Publié par IreneDelse le Mercredi 21 Juin 2006, 23:43 dans la rubrique Bric à brac - Version imprimable

Source : Technorati

C'est en train de devenir un passage obligé chez les auteurs à succès, en particulier anglo-saxons : la publication d'un livre de cuisine, pardon, d'un manuel pour fabriquer des best-sellers.

La semaine dernière, au rayon fantasy et SF d'une Fnac parisienne, je remarque un gros volume d'Orson Scott Card, Comment écrire de la fantasy et de la science-fiction (éditeur : Bragelonne, qui semble bien parti pour recevoir un nouveau Razzie de la revue Bifrost, mais passons). Plus récemment, au Virgin Megastore de Barbès, cette fois, je tombe sur ce titre d'Elizabeth George, chez Presses de la Cité : Mes secrets d'écrivain, Ecrire un roman, ça s'apprend !
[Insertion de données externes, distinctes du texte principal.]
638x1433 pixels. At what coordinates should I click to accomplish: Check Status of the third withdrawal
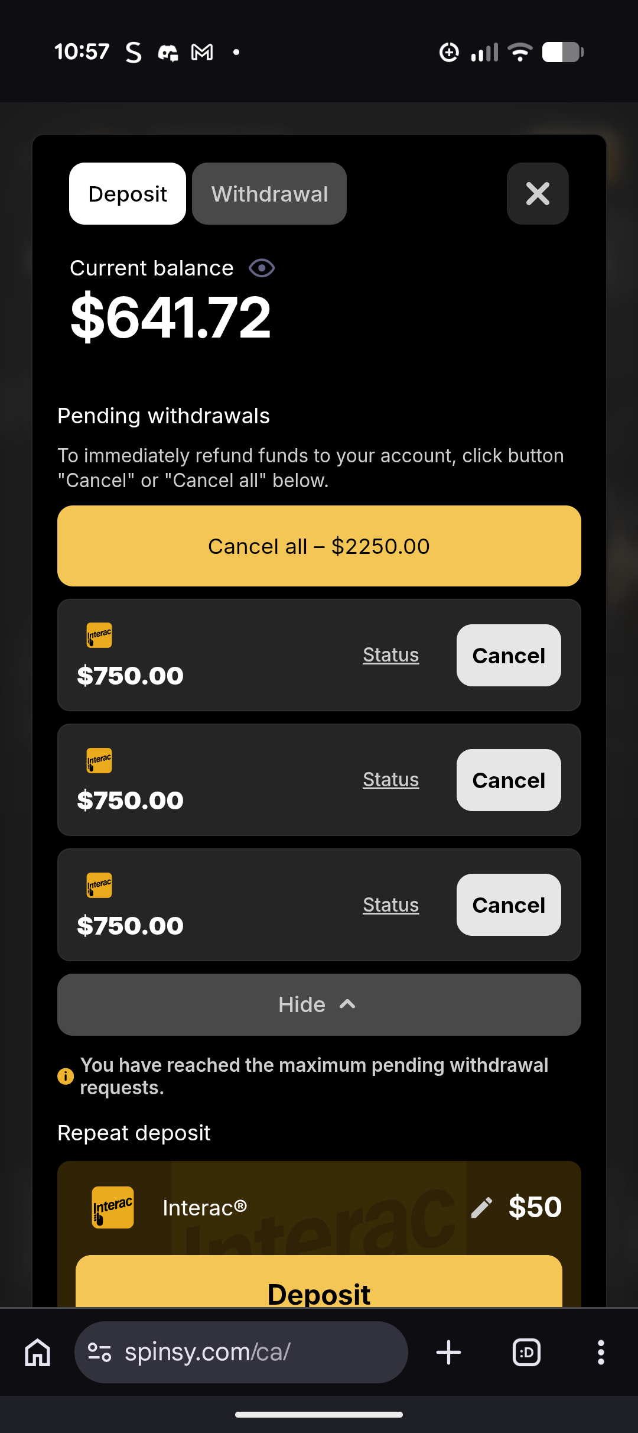pyautogui.click(x=390, y=905)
Ben voyons. À quand un manuel de Dan Brown intitulé "Ecrivez votre propre Da Vinci Code en dix leçons" ?

Comme des petits pains

Un rapide coup d'oeil à l'intérieur montre qu'il s'agit bien de manuels pratiques pour fabriquer des histoires et se faire publier : comment planter un décor, décrire un personnage, construire une intrigue, le B. A.-BA de la narration à la troisième personne et du changement de points de vue ; plus quelques éléments sur le marché de la fiction aujourd'hui et le démarchage des éditeurs...

Bon, soyons honnêtes, je ne tiens pas rigueur à Elizabeth George (dont j'apprécie assez les récits policiers, même si je trouve que les derniers tirent un peu à la ligne) ni à Orson Scott Card. Un écrivain vit des livres qu'il vend, et si l'éditeur veut vendre un livre de recettes signé par une plume connue, ce serait bien bête de ne pas en profiter.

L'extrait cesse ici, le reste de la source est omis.